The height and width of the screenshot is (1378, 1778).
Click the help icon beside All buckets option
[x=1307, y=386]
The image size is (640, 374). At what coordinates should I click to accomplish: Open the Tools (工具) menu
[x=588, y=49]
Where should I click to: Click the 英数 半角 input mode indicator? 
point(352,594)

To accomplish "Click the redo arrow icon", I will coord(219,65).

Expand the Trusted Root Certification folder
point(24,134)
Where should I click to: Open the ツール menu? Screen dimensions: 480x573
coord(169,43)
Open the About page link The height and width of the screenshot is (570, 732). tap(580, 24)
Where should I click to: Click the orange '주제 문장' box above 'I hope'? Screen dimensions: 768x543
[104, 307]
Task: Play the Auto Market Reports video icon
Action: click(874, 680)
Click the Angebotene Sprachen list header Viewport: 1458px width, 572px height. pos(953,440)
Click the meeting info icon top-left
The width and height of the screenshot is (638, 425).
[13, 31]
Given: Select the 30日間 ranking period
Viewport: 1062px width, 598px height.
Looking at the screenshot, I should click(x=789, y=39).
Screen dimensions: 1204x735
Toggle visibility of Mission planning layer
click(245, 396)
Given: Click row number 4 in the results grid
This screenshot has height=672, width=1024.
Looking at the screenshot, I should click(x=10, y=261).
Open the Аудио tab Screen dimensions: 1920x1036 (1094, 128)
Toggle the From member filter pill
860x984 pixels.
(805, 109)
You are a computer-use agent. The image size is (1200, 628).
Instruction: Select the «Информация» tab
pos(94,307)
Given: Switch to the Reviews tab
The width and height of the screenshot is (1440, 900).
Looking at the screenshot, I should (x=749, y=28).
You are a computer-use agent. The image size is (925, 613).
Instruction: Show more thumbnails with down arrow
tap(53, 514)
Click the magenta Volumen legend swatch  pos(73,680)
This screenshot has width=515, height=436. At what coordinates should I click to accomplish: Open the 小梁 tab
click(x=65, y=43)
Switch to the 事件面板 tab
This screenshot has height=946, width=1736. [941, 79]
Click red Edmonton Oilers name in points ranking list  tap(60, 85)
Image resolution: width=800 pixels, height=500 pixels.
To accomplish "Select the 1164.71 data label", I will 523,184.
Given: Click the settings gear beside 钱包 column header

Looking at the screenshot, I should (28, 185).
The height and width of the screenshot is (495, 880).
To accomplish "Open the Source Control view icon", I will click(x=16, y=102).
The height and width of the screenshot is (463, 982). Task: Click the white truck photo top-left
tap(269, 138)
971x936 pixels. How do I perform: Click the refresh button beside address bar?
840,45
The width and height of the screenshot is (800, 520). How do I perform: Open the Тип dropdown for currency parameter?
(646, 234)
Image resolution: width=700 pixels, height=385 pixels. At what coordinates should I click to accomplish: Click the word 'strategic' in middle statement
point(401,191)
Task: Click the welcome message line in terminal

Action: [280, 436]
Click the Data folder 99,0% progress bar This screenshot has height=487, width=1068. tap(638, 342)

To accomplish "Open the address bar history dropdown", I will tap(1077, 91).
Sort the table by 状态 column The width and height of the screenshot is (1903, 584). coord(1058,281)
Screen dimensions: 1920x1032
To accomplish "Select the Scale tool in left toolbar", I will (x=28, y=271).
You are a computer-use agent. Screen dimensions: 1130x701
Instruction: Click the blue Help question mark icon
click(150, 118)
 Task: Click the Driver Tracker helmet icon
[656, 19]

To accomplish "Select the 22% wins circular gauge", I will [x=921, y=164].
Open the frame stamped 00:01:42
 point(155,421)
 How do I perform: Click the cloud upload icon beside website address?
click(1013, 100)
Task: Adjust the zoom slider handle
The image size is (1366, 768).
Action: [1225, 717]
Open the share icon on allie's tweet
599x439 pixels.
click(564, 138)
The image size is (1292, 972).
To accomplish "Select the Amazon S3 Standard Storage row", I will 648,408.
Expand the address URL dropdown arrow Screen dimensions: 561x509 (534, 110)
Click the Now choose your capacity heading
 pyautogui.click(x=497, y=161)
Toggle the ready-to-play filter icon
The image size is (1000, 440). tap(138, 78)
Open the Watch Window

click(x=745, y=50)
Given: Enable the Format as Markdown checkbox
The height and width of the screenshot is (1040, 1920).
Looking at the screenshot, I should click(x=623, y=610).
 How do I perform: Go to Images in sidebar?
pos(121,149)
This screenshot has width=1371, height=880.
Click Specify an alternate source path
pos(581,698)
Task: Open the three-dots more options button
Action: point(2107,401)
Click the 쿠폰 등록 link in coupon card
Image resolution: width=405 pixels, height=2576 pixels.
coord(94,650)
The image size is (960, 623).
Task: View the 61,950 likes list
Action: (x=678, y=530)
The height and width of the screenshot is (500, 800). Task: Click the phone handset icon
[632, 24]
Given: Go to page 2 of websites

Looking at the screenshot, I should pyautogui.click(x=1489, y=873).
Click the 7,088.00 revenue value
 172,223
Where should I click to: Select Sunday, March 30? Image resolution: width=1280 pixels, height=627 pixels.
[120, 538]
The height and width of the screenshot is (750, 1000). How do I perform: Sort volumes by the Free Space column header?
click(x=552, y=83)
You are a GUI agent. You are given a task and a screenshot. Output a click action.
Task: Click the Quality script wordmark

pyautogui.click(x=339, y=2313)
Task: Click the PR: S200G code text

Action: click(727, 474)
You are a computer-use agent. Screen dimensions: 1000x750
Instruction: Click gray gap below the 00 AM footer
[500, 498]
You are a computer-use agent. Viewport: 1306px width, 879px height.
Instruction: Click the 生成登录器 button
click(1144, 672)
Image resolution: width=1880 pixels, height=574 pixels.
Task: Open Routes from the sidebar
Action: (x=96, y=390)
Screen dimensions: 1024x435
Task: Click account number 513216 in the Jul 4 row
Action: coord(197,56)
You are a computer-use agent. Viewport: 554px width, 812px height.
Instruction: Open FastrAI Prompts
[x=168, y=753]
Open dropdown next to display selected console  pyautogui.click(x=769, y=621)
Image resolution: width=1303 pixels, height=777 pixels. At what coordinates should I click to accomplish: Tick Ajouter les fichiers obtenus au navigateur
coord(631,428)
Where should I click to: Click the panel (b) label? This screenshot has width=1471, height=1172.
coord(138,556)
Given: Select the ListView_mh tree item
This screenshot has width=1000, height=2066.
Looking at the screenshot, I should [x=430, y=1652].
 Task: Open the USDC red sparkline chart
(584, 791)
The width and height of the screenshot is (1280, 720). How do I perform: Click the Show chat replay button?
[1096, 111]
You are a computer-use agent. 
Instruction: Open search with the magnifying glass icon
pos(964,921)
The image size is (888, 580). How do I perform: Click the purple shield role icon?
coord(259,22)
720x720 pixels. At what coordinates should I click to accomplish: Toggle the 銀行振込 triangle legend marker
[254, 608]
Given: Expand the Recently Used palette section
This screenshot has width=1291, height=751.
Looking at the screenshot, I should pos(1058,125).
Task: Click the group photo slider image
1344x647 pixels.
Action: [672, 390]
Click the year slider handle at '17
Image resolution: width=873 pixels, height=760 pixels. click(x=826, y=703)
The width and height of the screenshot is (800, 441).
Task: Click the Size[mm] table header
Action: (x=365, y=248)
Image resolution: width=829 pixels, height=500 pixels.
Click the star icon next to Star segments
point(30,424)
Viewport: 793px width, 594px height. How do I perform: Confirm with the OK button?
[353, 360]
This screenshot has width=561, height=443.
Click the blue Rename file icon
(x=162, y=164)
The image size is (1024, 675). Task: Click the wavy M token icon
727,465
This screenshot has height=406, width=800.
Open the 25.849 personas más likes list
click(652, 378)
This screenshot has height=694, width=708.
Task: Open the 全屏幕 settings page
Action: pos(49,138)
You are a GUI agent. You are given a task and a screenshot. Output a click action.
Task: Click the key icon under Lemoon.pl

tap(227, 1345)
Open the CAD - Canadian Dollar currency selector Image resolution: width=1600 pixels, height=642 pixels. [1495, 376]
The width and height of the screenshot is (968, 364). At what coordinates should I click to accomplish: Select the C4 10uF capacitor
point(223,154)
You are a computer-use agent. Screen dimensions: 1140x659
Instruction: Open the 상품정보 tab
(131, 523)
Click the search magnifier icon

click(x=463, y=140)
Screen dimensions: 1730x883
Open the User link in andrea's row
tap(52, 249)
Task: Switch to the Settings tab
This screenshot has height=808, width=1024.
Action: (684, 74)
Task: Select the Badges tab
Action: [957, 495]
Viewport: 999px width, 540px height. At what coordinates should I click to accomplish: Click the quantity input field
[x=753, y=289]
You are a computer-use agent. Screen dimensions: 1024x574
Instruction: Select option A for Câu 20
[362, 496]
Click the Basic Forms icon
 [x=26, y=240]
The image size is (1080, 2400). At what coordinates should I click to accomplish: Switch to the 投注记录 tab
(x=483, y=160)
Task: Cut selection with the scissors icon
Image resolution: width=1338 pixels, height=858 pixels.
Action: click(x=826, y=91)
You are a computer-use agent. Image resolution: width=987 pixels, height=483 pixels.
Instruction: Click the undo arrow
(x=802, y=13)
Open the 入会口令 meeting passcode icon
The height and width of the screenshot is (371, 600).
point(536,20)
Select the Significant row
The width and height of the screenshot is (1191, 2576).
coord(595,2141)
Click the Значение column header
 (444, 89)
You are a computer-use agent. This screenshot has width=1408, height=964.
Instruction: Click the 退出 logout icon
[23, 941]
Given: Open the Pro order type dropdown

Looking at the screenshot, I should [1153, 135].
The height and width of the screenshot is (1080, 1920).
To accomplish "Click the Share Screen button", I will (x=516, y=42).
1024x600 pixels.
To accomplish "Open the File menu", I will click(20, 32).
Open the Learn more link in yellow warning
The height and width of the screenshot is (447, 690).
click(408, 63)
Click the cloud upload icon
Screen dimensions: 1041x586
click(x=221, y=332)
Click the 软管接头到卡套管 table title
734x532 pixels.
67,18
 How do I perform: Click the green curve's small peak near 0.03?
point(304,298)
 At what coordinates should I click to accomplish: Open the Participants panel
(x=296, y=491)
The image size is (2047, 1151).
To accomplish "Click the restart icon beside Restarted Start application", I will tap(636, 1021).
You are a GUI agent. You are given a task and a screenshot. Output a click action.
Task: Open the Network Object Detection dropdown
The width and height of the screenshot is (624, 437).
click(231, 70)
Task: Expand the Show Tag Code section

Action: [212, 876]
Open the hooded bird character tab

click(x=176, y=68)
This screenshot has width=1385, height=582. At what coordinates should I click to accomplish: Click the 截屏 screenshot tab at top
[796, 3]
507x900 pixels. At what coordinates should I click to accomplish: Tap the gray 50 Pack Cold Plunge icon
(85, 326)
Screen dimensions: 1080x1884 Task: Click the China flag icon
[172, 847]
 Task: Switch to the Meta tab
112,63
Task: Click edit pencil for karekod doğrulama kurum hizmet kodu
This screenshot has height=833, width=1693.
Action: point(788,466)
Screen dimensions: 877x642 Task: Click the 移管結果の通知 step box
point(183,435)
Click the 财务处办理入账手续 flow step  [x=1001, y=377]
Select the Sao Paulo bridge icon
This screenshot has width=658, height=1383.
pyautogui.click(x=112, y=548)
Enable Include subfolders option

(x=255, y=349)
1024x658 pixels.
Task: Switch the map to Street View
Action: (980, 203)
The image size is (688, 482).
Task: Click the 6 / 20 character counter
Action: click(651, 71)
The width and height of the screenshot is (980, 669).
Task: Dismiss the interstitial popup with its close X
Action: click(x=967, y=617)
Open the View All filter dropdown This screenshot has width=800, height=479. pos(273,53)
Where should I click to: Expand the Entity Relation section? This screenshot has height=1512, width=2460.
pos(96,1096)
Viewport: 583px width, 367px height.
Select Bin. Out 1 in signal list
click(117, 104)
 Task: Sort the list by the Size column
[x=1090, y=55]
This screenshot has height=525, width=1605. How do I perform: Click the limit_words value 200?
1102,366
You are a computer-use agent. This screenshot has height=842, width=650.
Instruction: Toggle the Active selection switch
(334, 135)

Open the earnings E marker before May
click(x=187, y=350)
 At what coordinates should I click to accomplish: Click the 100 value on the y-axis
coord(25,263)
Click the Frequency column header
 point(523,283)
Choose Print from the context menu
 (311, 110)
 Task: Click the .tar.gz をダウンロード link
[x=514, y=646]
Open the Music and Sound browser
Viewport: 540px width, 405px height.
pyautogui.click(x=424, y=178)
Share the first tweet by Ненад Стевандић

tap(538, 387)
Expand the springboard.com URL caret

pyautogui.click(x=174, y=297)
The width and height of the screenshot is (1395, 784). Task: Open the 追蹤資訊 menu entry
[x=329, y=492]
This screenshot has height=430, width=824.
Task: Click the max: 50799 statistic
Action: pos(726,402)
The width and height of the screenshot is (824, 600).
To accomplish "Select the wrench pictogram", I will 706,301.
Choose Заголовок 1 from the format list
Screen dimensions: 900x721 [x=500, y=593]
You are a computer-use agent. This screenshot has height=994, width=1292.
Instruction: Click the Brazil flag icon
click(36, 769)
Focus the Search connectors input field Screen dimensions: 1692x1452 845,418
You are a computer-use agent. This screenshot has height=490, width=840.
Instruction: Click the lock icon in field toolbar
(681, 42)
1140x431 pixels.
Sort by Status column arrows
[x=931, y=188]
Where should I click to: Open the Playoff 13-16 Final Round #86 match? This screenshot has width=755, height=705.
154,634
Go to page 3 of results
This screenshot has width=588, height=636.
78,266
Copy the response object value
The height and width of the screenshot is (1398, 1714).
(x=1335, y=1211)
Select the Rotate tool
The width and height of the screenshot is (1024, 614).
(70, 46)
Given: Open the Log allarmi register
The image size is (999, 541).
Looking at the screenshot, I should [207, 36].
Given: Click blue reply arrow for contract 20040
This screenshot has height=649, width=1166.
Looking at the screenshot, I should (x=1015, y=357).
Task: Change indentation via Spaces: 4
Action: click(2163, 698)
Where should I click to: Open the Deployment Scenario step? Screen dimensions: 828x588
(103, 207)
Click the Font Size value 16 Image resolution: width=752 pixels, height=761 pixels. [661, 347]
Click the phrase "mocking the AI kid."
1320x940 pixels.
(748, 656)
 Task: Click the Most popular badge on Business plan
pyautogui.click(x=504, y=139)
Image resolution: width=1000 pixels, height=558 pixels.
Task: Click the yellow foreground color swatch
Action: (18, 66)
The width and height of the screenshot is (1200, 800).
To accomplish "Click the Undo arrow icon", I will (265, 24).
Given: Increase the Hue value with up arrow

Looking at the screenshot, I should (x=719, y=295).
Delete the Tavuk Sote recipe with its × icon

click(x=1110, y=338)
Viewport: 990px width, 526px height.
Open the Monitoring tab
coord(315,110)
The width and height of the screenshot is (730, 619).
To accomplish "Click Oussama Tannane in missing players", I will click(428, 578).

========

_TASK INSTRUCTIONS_:
Please copy each line of the entries in which the word "ranking" shows up.

_SOLUTION FOR THIS TASK_:
Given: Select the 30日間 ranking period
Click red Edmonton Oilers name in points ranking list  tap(60, 85)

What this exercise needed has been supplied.